On behalf of the CCTRN and its investigators, we would like to answer the question of whether the future of cell-based therapies lies at the bench or the bedside. The answer is both—simultaneously. Clinical and basic science researchers should unite in their efforts to meet the challenges ahead. Stem cells are one of the most complex therapeutic agents ever considered for use in clinical medicine. As such, initial clinical studies conducted by the CCTRN will be designed to provide as much mechanistic insight into cell-based therapy as possible.

That we have only a partial understanding of many of the small-molecule pharmacologic therapeutic agents commonly used in clinical practice is a humbling thought. One must remember that only after decades of clinical use was aspirin recognized as an aid in reducing fatalities after myocardial infarction and a more precise understanding of aspirin's mechanism of action was established. We believe it would be naive to assume that we will understand cells as therapeutic agents completely from the onset of their use; however, it is also naive to believe that preclinical studies could determine precisely the effects of cell delivery in our complex patients. Acceptance of the current limitations of our knowledge should not halt efforts to harness this knowledge and to ascertain how it can be used in patients with unmet clinical needs.

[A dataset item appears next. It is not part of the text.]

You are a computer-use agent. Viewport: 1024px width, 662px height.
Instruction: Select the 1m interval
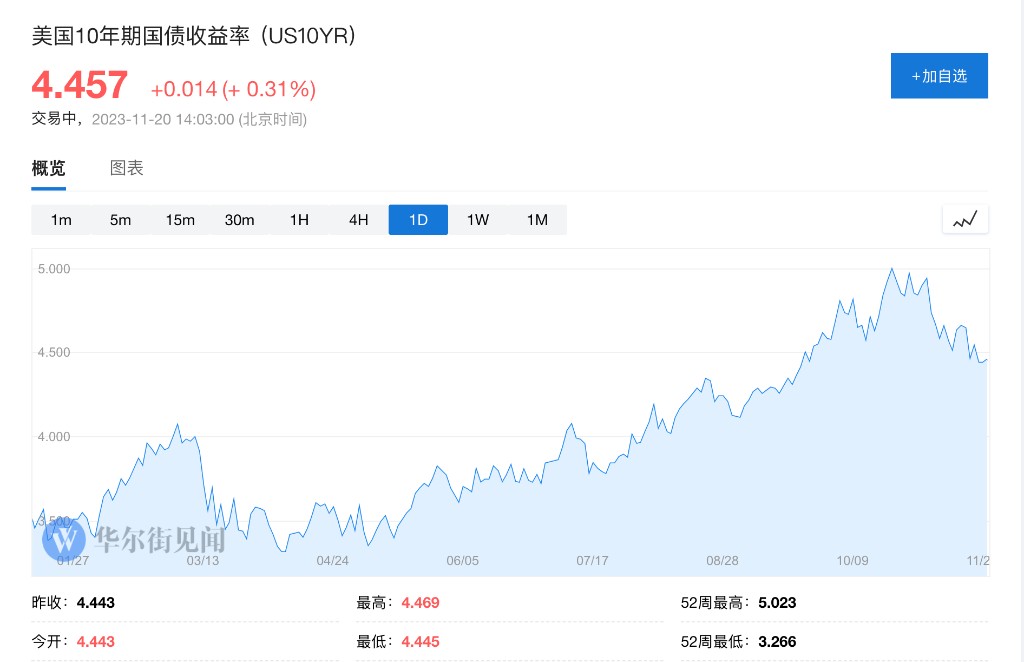coord(61,220)
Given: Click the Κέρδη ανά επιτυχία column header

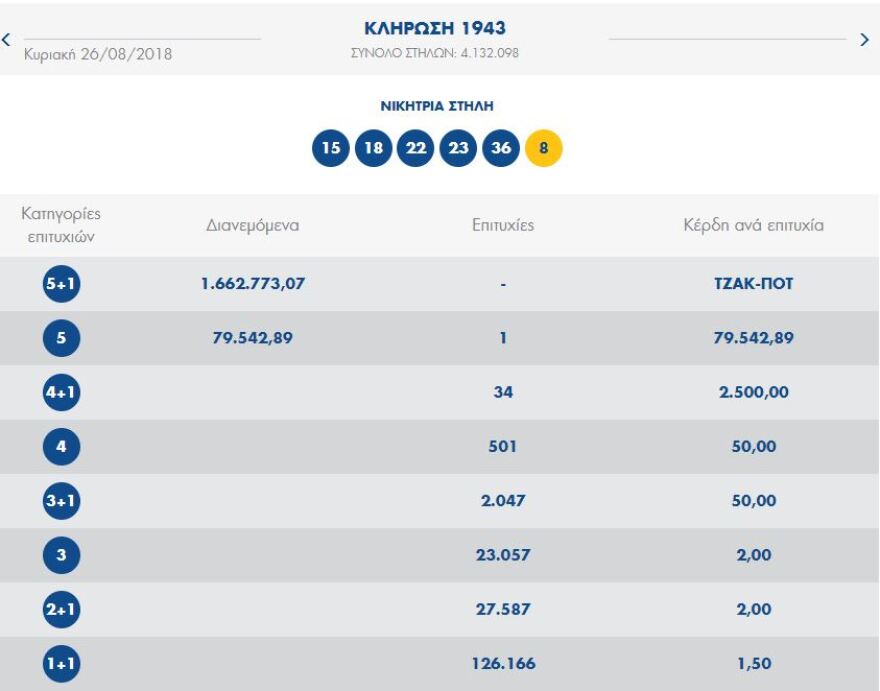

Cardiovascular cell therapy is not at a 'crossroads'. As soon as possible, with the support of the NHLBI and the FDA, and because of the clinical safety observed in early human trials, we must find the best and safest stem cell type or types with which to treat our patients—patients with extensive coronary heart disease, heart failure, refractory angina, or claudication for whom there are no other therapeutic options, those who have had cerebrovascular accidents, and those with congenital heart disease. Stem cell therapies can be used in all of these areas. We support a joint basic and translational effort to make these goals a reality—as soon as possible.